Тут-то и вспомнил: времянка. Забыл подпереть.
Не зажигая света, вышел на крыльцо.
Звезды, не различимые с земли, стояли высоко над лесом. Где-то там, готовясь к плановой посадке, двигался космический корабль. Астронавты липли к иллюминаторам, предвкушая встречу с неизведанной планетой. «Ну-ну, – пошутил горько, – главное, не промахнитесь. А то угодите в какую-нибудь Европу…»
Дошел до времянки. Закрыл дверь. Подпер черенком и покачал для верности. Со стороны дороги слышалось урчание мотора. «Неужто приземлились? Вроде рано», – усмехнулся, но все-таки подошел к калитке.
Тьму, стоявшую за забором, пронзали лучи, желтоватые, как отблески пламени. Они опали, словно поджали лапы.
В темноте он расслышал хлопок – будто включили левый телевизор, и различил силуэт – не то мужской, не то женский. Водитель выбрался из кабины и скрылся за калиткой. На соседской веранде вспыхнуло электричество. Он видел только отсветы, дотянувшиеся до кромки леса. «Приехали и приехали… Мне-то какое дело?..»
Часа через полтора, отчаявшись заснуть, прошелся по комнатам. Постоял у окна: в темноте, скрываясь за занавеской, словно боялся себя обнаружить. Потом все-таки лег.
Слабый свет, стоявший за окнами, проливался в комнату. Шевельнулась, чувствуя боль. «Шея… вывернула, да… но что-то еще…»
Рыжий лохматый абажур… Кисточки… Стол, покрытый плюшевой скатертью… Еще не проснувшись, прислушивалась, силясь расслышать стук пишущей машинки или шаги. С чердака не доносилось ни звука: «Где он?» – открыла глаза, пытаясь объяснить себе, почему отец не работает. Вытянула руку – поправить сползшее одеяло: ногти, покрытые светлым лаком. «Это – не моя… Не я… О, Господи! – в шее что-то хрустнуло, будто позвонок времени встал на место. – Я же приехала, вчера…»
Вчера бродила в темноте, шарила по стенам, нащупывая выключатели: рука натыкалась сразу, как будто помнила. В подполе что-то шуршало. Не иначе какой-нибудь барабашка.

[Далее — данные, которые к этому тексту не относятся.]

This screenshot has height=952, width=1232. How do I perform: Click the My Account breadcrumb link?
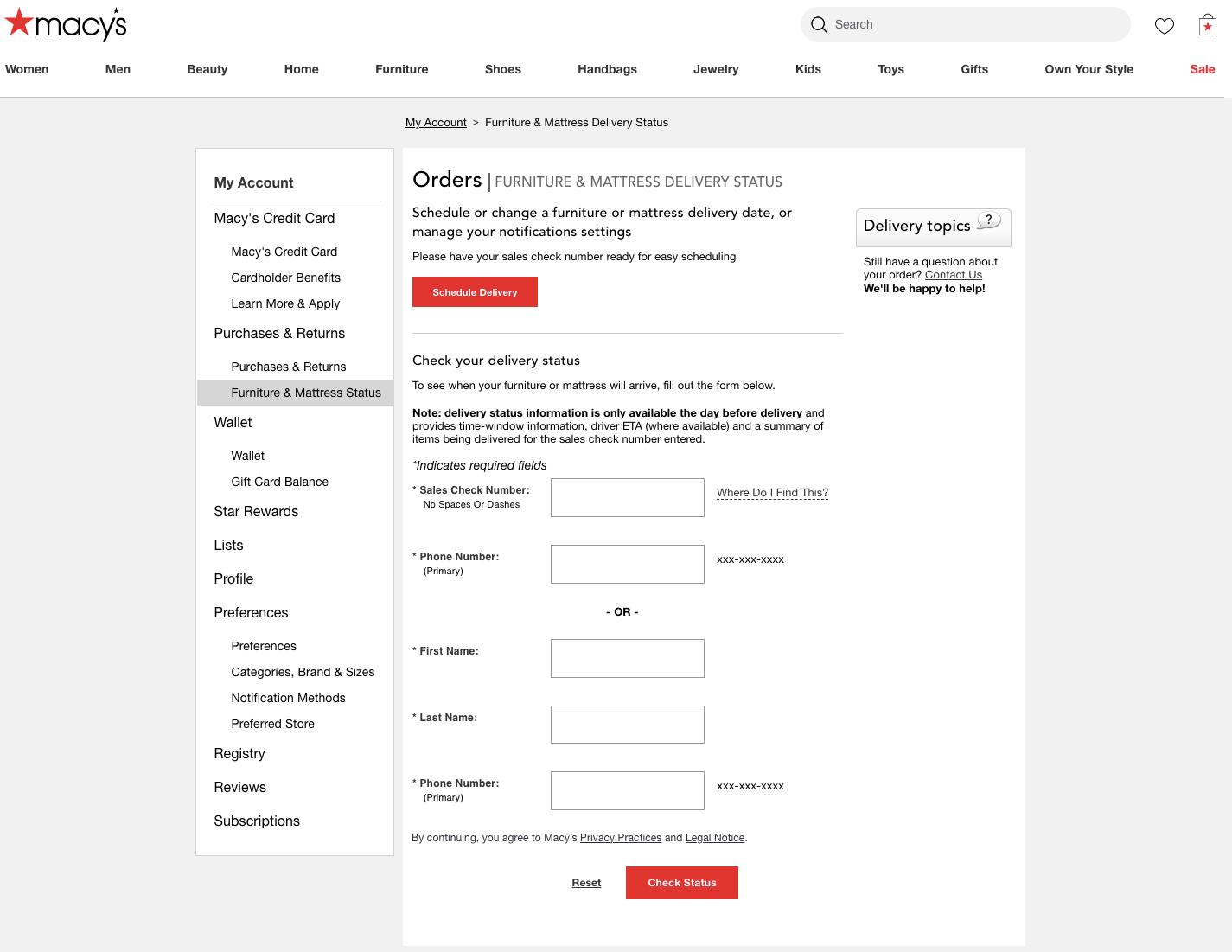(x=436, y=123)
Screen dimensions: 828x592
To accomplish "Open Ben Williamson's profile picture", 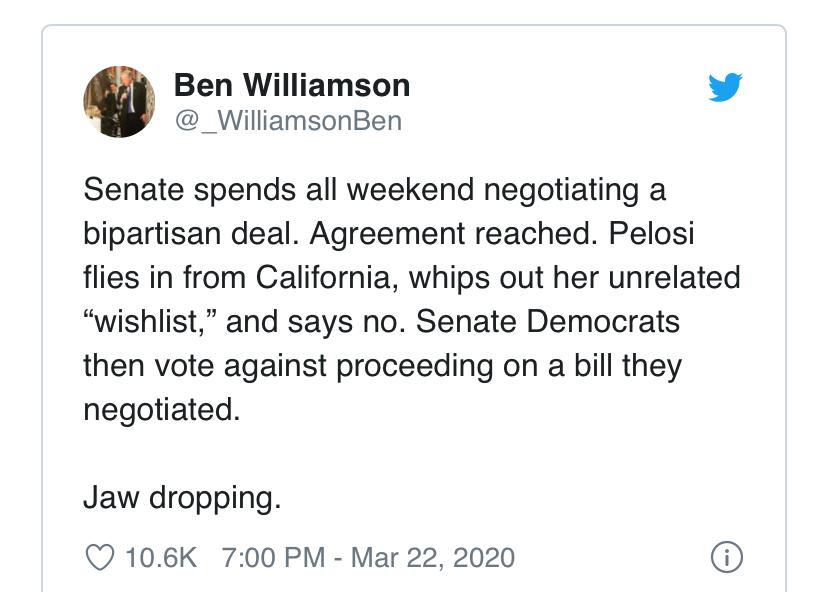I will 119,102.
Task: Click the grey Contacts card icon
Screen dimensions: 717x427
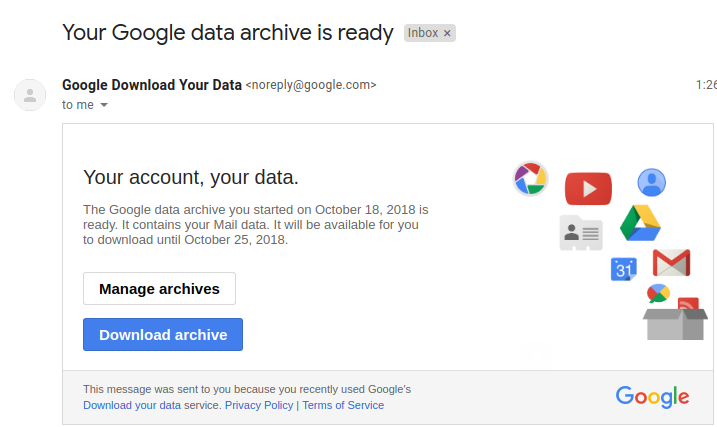Action: coord(581,234)
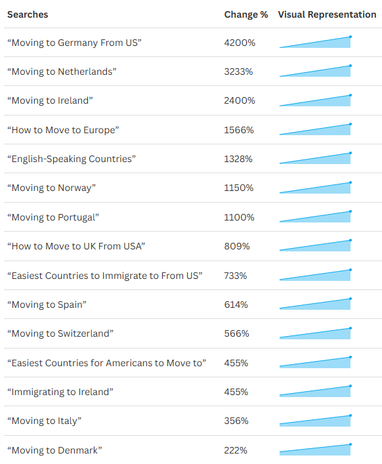
Task: Click the Searches column header
Action: 28,14
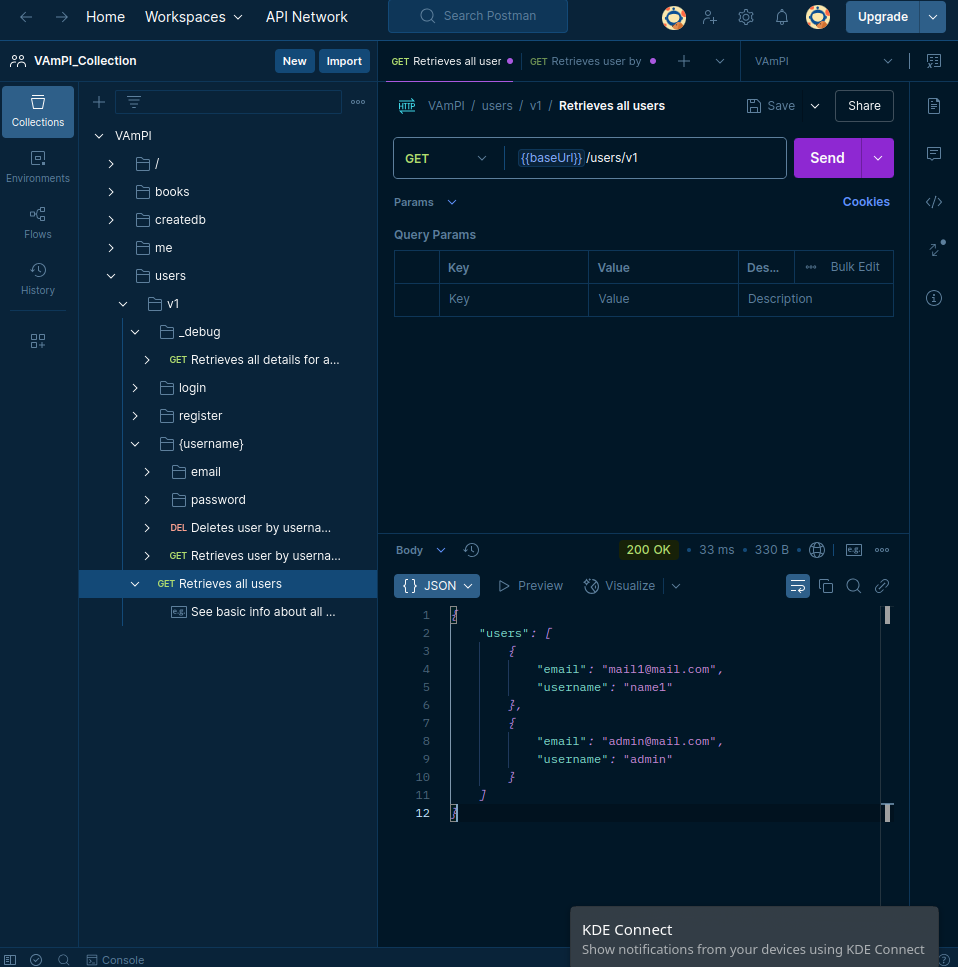Screen dimensions: 958x967
Task: Open the code snippet panel icon
Action: 934,202
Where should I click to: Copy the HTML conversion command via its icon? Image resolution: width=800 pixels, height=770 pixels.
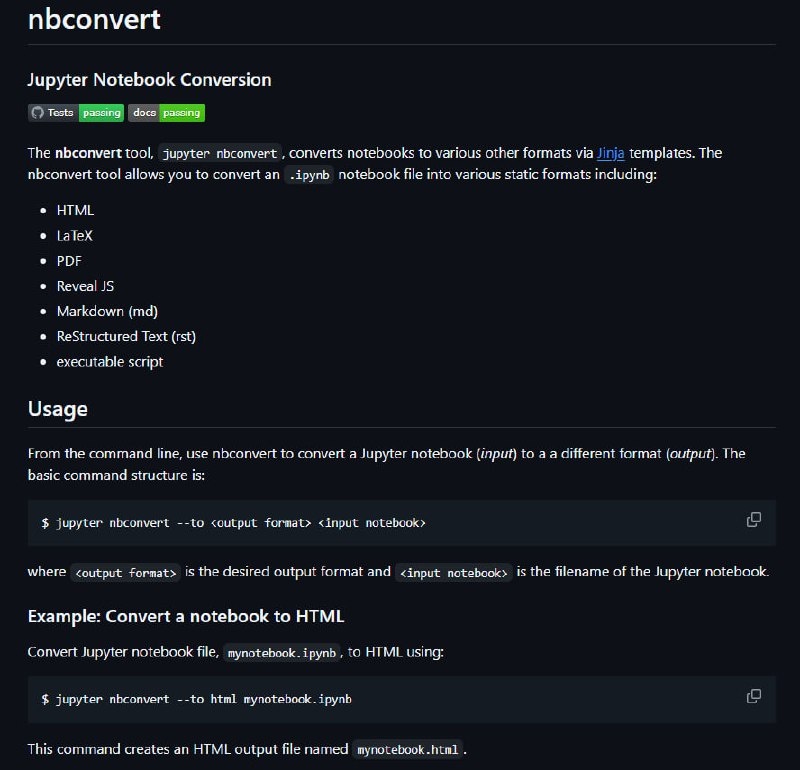(x=754, y=696)
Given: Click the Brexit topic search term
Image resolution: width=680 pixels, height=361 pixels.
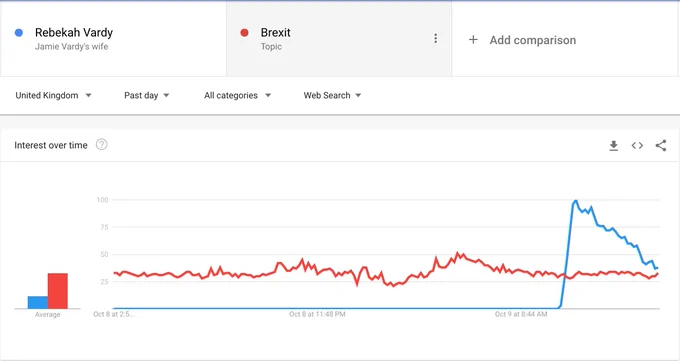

– Уеду, будешь хозяйничать, – сказала, не узнавая своего голоса, молодого: будто голос, в отличие от руки, еще на несколько мгновений задержался в прошлом, где отец работал на чердаке.
Домашний божок сидел тихо.
– А жаль. С тобой было бы дороже. За́мок с привидениями… – понимая, что это «жаль» относится не только к стоимости дома.
Уже проснувшись окончательно, оглядела комнату глазами взрослой женщины, в которую превратилась окончательно. Занавески, слишком узкие, чтобы сойтись посередине, едва прикрывали срам: тощую этажерку на бамбуковых ножках, ширму, затянутую рваным шелком, стулья с продавленными сиденьями. Вспомнила слово: «венские». Безумные кисточки – материнское рукоделье. Такие же, только свалявшиеся, украшали плюшевую скатерть. Убогий родительский уют. Хлам, который они называли антиквариатом.
Чтобы это стало антиквариатом, надо было вложиться. Заплатить немалые деньги.
«Неужели продуло? Не подушка – сплошные колтуны. Свалявшиеся перья…»
Встала, прошлепала босиком. Дубовый шпон, кое-где вспухший от сырости, но резьба более-менее в сохранности. Распахнув дверцу книжного шкафа, вынесла равнодушный вердикт, как оценщик в чужом доме: «Поздно. Жучок».